また、異読に関する学者の判断、他の初期キリスト教文献からの言い回しごとの類似性、ギリシャ語コンコーダンスなどを収録しています。現在、アメリカでは、クロッペンボルグの『Q Parallels』がQ研究の標準的なテキストとして参照されている。しかし、パラレルテキストはまだ統一されたものではありません。
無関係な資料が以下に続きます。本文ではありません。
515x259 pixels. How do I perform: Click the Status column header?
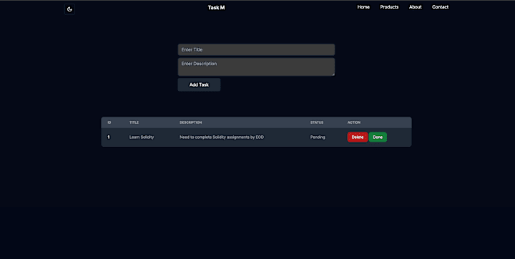click(x=317, y=122)

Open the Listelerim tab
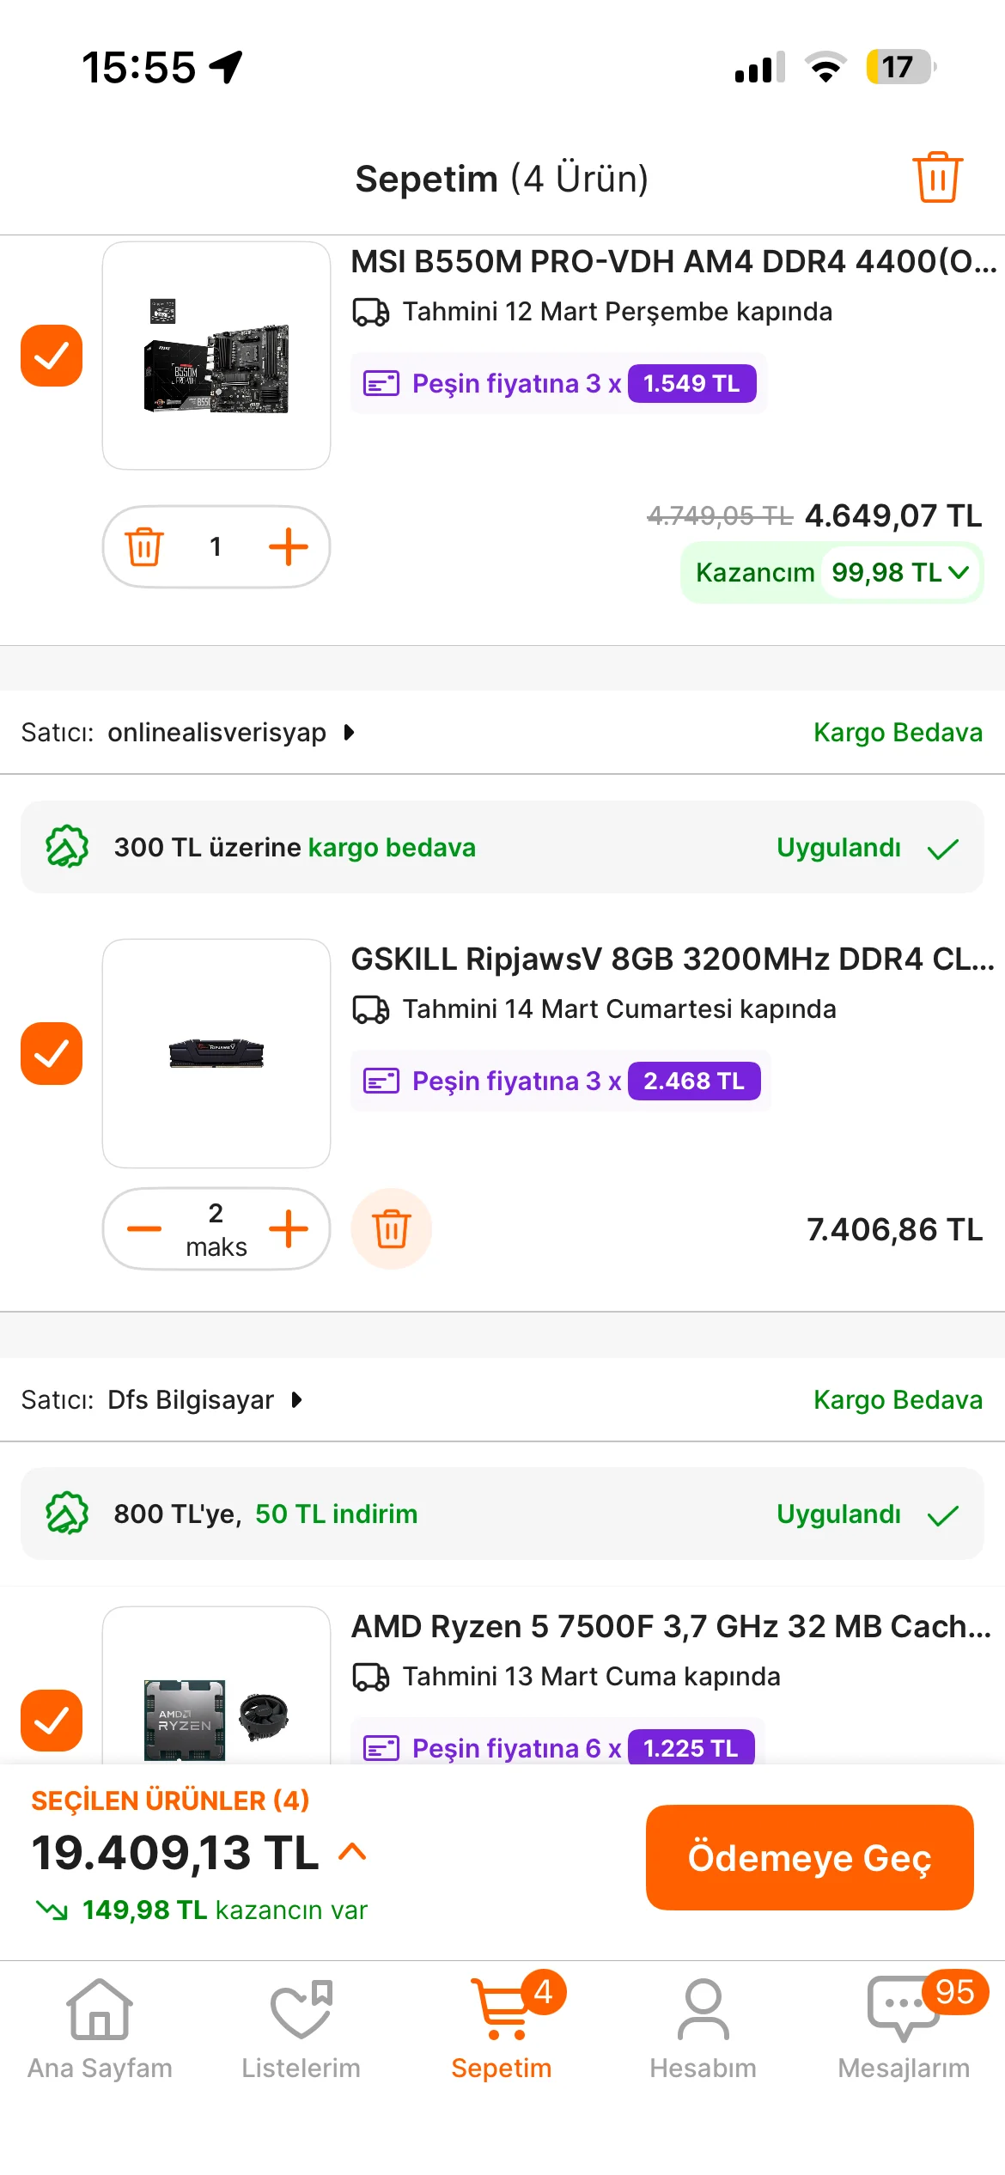coord(301,2029)
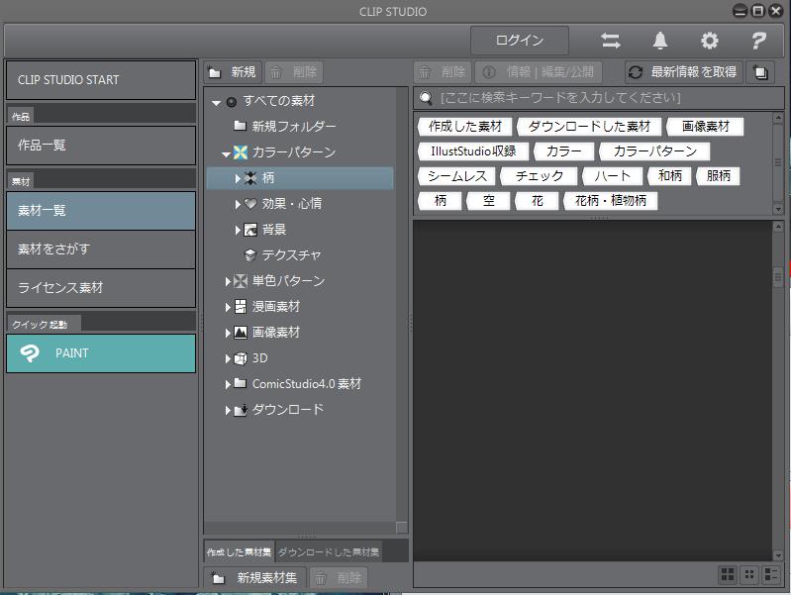Launch PAINT from quick start
791x595 pixels.
click(101, 353)
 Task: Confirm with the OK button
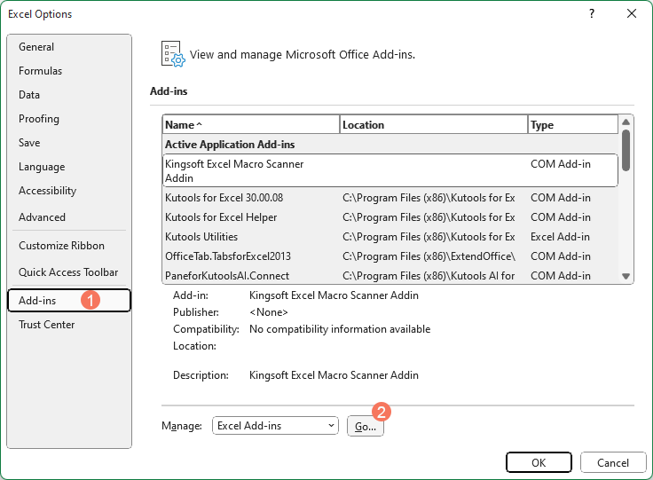pyautogui.click(x=539, y=462)
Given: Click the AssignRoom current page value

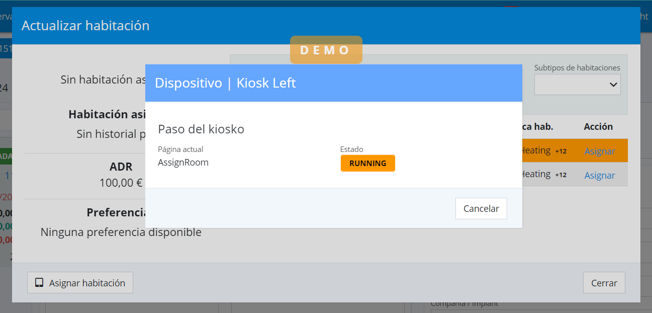Looking at the screenshot, I should 183,163.
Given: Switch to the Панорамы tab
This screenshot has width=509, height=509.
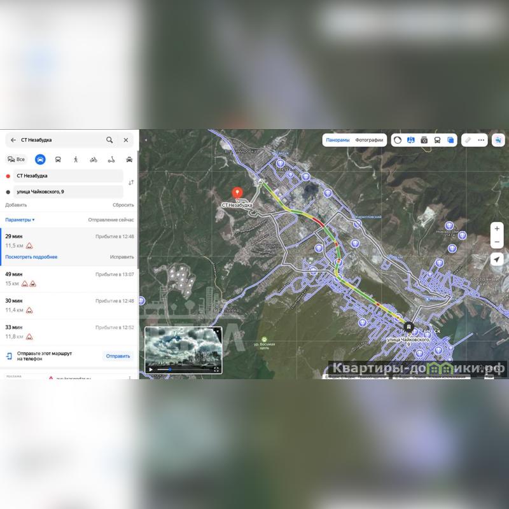Looking at the screenshot, I should point(337,140).
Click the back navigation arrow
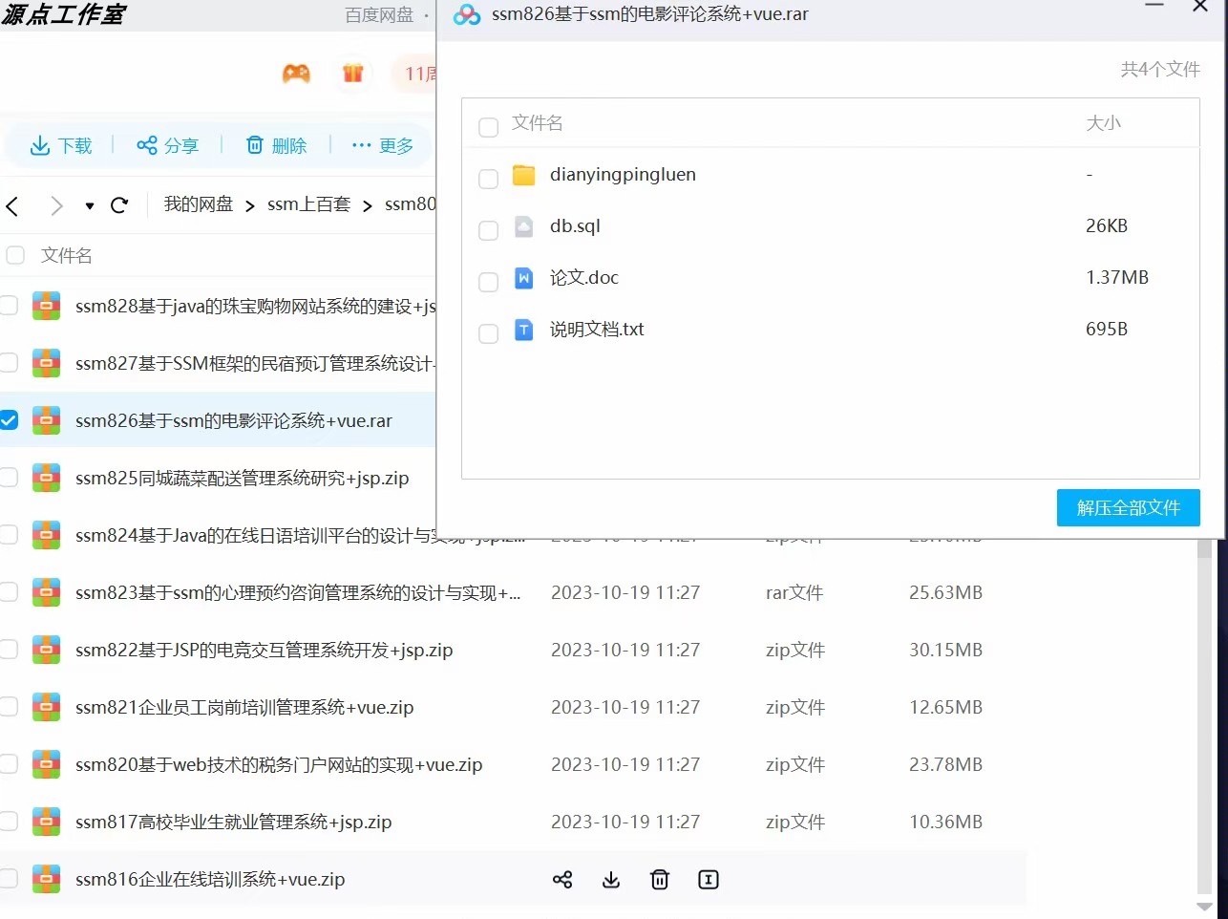1228x919 pixels. pos(13,205)
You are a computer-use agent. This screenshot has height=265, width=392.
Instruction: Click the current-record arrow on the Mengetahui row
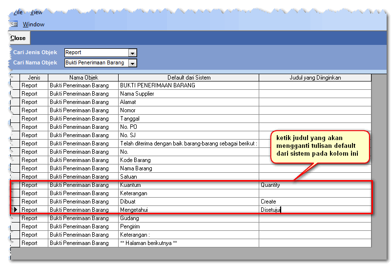point(15,210)
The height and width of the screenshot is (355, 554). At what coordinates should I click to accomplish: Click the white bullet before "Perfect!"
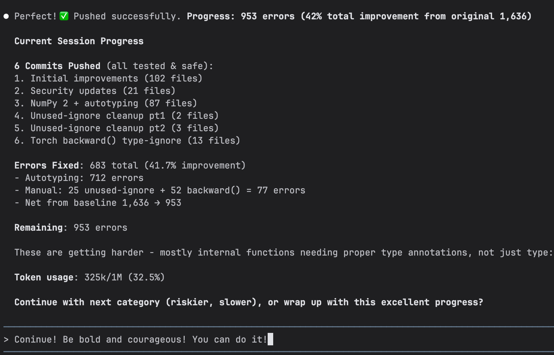[6, 16]
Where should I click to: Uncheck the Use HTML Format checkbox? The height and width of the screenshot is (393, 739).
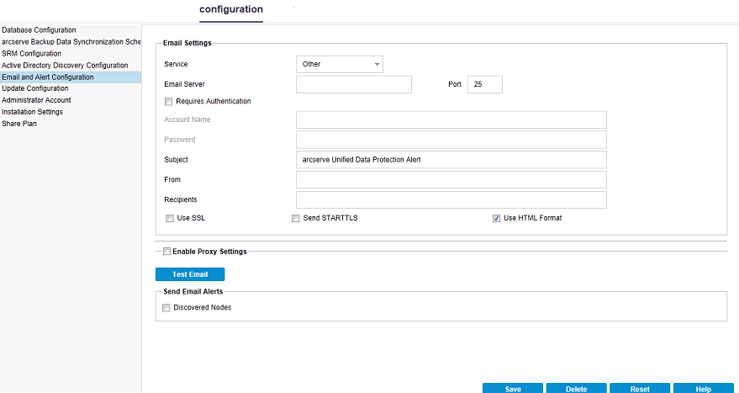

統一的なテキストを作成するためには、すべての異読を慎重に検討し、著者としてのマタイとルカの語彙、文体、思想的好みなどの詳細な知識を含む複雑な基準に従って、より原典に近い読み方を決定する必要があります。この作業は、クレアモントの古代とキリスト教研究所のジェイムズ・ロビンソンの指導の下、国際Qプロジェクトと聖書文献学会のQプロジェクトによって行われている。このプロジェクトの出版物は、マタイとルカが福音書を書くときに自由に使うことができたQのギリシャ語テキストを学術的に再構成するものである。この重要なテキストが出版されれば、Qが長い間埋もれていたテキスト史の層から救い出される物語が、ついに完結することになるのです。
Qの統一テキストがこれほど表面に出てきたことで、その内容と構成に折り合いをつけることは、すでに可能になっている。Qをめぐっては、その完全性を認め、初期キリスト教史の知識に対するQの独特な貢献度に焦点を当てた多くの優れた研究が生み出されている。その結果、Qのジャンルを特定し、その内容を解明し、その歴史的位置を明らかにすることができました。次の3つの章では、これらの研究を簡単に要約し、私自身の秦始皇帝の翻訳に役立てたいと思います。失われたテキストの欠片がようやくつなぎ合わされたのである。